"At the back of the hall, 29 million francs ($31.5 million, 23 million
euros). Sold!" the Christie's auctioneer said as the fiery almond-shaped
gem was snapped up in a room of about 200 people in a luxury Geneva
hotel.
The total sale price was boosted by another $4.04 million in taxes and commission.
The man who made the purchase swiftly got up and left the room to a round of applause. Christie's did not reveal his identity.
The deep orange gemstone, found in South Africa, weighs a whopping
14.82 carats. The Gemological Institute of America (GIA) has handed it
the top rating for colored diamonds: "fancy vivid".
Pure orange diamonds, also known as "fire diamonds", are extremely
uncommon and few have been auctioned, with the largest never more than
six carats.
"To have one that's over 14 carats is exceptional," Christie's
international jewellery director David Warren told AFP. He said "The
Orange" was "the largest recorded vivid orange diamond in the world".
In 1990, the 4.77-carat yellow-orange Graff Orange diamond was sold for
$3.92 million and in 1997 the vivid orange Pumpkin diamond of 5.54
carats was sold for $1.32 million.
Christie's had estimated "The Orange" would rake in $17 million to $20 million.

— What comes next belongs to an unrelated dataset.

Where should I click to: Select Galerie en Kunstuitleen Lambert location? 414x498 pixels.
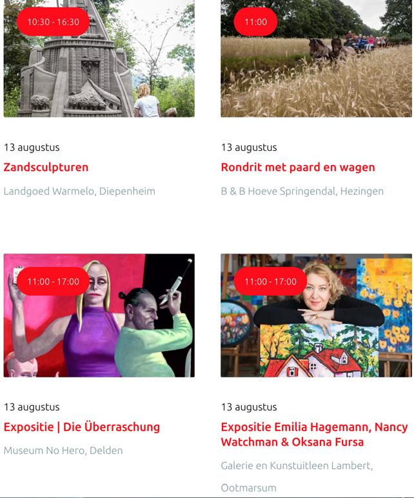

Rare and expensive 'freaks of nature'
Colored diamonds, once considered a curiosity, are rarer than white
diamonds and today attract higher prices per carat than even the most
flawless, translucent stone.
That, Warren explained, was because, "colored diamonds are real freaks
of nature. They begin as white diamonds, and it's some accidental
coloring agent in the ground that will turn it a particular color".
Green diamonds, for instance, are colored by radioactivity in the
ground, blue diamonds get their color from boron, and yellow diamonds,
which in rare cases turn orange, are colored by nitrogen
Pink diamonds get their color from a distortion in the crystal lattice as the stone is taking shape.
Colored diamonds "are extraordinarily rare stones," agreed David
Bennett, who heads the European jewellery division at Sotheby's.
Christie's rival is set to auction a flawless 59.60-carat vivid pink
diamond, called "The Pink Star", in Geneva on Wednesday, with an asking
price of $60 million.
Like "The Orange", the plum-sized shimmering "Pink Star" has received
the highest possible color rating from GIA, as well as top marks for
clarity.
It is also the largest of its kind, Bennett said, insisting the anonymous seller was not asking too much.
"Very, very few of these stones have ever appeared at auction and three
years ago, a five-carat vivid pink made over $10 million. So the
estimate on this stone of $60 million would appear to be very
reasonable," he told AFP.
For those who cannot cough up that kind of money, both Christie's and
Sotheby's "Magnificent Jewels" auctions also offer a range of other
items of historic importance but with lighter price-tags.
A shimmering emerald and diamond necklace by Cartier that has been in
the collection of Bolivian tycoon Simon Iturri Patino since he bought it
for his wife in 1938 raked in almost $10 million on Tuesday evening.